| YOUR ASSIGNMENT |
Copy the entries exactly, through the "Screen dimensions: 672x361" line.

| DATASET RECORDS |
---------------

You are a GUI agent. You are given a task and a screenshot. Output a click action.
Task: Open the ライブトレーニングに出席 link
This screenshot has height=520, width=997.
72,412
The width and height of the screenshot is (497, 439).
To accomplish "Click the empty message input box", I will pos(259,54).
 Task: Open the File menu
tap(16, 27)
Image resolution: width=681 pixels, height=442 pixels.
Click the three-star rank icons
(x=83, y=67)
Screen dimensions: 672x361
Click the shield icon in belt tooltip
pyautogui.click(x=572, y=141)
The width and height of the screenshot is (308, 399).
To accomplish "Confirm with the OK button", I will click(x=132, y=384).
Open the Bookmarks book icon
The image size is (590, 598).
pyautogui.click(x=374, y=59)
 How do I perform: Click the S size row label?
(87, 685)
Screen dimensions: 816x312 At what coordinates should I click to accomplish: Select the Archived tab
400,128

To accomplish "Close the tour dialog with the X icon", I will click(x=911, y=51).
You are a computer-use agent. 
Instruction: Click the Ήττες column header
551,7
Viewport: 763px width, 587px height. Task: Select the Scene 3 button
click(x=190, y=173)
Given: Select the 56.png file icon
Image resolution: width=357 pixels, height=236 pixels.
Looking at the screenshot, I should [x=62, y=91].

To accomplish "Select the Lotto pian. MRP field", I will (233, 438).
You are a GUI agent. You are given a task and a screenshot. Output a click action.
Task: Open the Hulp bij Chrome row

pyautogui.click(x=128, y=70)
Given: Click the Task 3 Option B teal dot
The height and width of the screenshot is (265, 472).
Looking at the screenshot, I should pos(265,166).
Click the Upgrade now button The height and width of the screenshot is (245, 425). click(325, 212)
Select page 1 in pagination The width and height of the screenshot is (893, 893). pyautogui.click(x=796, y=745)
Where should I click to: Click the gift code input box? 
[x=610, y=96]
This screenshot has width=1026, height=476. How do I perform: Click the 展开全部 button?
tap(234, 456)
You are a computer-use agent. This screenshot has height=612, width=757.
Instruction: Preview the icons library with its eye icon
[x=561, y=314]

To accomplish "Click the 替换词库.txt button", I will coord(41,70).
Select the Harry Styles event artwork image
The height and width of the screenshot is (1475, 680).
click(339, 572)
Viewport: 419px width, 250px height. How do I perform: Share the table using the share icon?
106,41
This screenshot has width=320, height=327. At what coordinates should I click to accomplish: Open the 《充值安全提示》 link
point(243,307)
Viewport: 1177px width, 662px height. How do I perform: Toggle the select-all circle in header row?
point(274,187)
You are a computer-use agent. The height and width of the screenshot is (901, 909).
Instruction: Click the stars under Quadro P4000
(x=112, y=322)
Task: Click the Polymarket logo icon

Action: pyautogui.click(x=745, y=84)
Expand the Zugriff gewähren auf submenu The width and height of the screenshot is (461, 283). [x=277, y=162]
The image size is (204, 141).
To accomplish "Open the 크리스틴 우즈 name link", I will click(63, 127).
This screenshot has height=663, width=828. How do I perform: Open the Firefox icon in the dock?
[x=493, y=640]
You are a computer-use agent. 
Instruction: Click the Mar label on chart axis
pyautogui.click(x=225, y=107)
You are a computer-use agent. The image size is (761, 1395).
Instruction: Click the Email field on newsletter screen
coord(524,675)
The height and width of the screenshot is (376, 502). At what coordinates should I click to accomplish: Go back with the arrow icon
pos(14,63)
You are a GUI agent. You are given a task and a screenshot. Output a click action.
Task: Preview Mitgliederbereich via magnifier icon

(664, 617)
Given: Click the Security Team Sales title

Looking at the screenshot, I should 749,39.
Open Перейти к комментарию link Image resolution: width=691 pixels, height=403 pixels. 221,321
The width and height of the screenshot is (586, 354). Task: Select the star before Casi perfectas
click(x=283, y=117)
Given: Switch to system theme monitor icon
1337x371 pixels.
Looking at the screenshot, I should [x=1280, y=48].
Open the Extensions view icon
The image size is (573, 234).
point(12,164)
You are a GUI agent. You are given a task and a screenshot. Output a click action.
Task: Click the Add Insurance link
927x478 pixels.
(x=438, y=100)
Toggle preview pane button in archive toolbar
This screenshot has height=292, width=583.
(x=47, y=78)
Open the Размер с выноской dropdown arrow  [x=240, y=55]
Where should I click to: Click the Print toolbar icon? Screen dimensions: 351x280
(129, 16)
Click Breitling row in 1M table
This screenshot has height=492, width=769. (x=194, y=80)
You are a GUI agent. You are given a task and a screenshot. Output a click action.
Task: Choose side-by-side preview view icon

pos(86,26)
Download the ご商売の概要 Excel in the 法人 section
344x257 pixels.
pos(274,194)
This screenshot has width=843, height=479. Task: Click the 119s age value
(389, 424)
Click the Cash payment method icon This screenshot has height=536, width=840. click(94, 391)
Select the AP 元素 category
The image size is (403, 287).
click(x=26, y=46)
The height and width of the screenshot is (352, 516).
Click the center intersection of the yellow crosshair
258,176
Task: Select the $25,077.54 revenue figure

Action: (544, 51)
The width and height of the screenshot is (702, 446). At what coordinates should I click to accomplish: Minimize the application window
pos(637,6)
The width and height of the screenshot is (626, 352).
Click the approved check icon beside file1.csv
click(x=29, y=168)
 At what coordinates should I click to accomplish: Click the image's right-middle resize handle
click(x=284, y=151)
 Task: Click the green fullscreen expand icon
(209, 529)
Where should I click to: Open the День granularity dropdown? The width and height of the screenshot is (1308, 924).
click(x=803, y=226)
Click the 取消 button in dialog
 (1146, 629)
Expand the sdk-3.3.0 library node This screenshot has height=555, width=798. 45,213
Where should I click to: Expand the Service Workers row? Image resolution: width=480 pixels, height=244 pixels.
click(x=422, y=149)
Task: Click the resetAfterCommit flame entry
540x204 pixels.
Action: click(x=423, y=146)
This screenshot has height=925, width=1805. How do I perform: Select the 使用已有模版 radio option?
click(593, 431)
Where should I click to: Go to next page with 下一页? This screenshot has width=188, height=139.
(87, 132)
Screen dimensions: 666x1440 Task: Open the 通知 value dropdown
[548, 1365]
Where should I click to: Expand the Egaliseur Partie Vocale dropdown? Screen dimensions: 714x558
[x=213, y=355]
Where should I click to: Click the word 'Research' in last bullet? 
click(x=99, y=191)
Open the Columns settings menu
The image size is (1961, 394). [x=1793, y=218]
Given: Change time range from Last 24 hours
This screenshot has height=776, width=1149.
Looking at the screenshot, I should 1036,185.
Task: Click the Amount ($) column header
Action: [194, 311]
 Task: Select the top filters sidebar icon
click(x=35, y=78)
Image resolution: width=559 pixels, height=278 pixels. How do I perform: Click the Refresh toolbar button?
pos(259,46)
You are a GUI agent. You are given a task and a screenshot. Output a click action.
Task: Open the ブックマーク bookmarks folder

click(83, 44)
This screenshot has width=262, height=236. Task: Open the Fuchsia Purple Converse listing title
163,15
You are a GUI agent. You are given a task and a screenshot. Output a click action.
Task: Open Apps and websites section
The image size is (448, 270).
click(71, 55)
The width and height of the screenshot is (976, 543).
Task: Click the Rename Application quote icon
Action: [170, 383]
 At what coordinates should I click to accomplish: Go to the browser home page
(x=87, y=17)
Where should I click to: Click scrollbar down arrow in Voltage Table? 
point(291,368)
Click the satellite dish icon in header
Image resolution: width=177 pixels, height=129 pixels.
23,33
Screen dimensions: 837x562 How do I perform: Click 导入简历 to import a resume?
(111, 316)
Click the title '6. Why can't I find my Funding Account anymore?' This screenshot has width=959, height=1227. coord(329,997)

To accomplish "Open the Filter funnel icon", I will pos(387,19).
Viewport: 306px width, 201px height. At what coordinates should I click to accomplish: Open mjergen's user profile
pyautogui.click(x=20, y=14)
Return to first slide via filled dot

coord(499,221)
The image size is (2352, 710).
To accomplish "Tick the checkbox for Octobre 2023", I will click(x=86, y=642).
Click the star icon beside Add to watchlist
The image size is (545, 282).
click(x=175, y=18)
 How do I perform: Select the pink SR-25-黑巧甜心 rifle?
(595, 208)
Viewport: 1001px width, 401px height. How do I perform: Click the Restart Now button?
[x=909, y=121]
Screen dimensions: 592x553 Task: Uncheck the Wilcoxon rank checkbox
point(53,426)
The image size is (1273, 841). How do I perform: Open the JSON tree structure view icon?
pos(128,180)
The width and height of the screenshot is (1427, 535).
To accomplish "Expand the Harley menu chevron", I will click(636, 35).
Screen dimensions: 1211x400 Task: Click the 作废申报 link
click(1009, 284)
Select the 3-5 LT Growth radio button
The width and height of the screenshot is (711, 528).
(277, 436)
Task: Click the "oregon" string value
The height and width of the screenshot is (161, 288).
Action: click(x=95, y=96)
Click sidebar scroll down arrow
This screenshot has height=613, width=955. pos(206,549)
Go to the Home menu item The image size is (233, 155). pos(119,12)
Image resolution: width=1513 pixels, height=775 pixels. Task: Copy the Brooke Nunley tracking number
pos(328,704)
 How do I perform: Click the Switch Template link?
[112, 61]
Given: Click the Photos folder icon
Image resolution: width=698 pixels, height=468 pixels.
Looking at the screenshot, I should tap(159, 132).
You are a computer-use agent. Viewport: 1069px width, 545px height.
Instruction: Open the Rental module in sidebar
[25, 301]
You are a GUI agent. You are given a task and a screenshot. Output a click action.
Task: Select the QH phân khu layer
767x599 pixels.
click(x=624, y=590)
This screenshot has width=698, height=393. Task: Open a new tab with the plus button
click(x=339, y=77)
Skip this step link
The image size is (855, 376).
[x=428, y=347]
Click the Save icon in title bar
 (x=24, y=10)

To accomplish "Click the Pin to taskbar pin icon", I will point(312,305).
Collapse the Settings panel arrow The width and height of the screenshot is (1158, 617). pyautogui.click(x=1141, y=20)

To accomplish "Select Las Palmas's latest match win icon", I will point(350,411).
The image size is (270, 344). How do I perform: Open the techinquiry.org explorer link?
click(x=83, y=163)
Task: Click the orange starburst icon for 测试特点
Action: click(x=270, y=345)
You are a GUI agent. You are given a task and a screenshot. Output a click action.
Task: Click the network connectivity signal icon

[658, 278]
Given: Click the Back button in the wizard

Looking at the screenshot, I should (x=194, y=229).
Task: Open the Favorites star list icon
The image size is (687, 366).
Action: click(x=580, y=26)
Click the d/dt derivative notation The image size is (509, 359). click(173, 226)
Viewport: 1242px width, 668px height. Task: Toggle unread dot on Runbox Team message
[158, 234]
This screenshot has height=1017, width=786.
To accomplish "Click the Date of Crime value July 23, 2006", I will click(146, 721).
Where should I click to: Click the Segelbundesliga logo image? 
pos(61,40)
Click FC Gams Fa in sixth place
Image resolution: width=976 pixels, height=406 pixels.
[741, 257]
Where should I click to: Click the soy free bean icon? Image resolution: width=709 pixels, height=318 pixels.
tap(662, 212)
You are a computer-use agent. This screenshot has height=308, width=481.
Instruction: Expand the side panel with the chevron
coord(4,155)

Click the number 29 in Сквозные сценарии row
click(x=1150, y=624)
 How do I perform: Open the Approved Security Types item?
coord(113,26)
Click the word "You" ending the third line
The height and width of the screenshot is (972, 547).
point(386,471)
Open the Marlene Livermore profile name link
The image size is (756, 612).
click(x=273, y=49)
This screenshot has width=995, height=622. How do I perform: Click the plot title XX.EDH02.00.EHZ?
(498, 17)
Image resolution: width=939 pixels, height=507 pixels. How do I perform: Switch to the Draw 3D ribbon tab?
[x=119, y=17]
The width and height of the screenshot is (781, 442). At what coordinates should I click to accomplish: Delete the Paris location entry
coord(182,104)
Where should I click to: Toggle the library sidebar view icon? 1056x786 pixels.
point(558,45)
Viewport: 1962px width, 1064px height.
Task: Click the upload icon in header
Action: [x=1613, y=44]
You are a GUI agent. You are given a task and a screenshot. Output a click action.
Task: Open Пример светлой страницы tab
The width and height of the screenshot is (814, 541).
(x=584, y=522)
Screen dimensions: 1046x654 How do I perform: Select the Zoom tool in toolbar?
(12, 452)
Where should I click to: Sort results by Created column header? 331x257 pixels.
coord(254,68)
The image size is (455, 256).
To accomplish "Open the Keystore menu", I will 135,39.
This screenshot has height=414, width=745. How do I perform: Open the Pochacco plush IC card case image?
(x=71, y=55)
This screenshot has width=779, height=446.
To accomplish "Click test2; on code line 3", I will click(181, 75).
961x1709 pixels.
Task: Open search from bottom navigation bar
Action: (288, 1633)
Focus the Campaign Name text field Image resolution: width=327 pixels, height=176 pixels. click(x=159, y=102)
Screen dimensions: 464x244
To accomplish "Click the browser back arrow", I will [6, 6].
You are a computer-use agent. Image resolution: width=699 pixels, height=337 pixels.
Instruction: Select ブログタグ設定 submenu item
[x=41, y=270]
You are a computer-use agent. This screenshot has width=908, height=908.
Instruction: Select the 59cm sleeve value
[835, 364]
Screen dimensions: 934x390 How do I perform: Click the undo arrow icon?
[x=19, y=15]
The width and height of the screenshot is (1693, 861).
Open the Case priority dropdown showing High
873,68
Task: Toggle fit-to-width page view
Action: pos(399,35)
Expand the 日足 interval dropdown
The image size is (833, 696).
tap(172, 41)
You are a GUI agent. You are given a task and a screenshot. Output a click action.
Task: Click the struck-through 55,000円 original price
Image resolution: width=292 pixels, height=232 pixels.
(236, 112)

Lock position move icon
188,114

---------------

| TASK RESULT |
You are a GUI agent. You are given a task and a screenshot. Output a click action.
Task: Open the ライブトレーニングに出席 link
This screenshot has height=520, width=997.
72,412
The width and height of the screenshot is (497, 439).
To accomplish "Click the empty message input box", I will pos(259,54).
 Task: Open the File menu
tap(16, 27)
Image resolution: width=681 pixels, height=442 pixels.
Click the three-star rank icons
(x=83, y=67)
Screen dimensions: 672x361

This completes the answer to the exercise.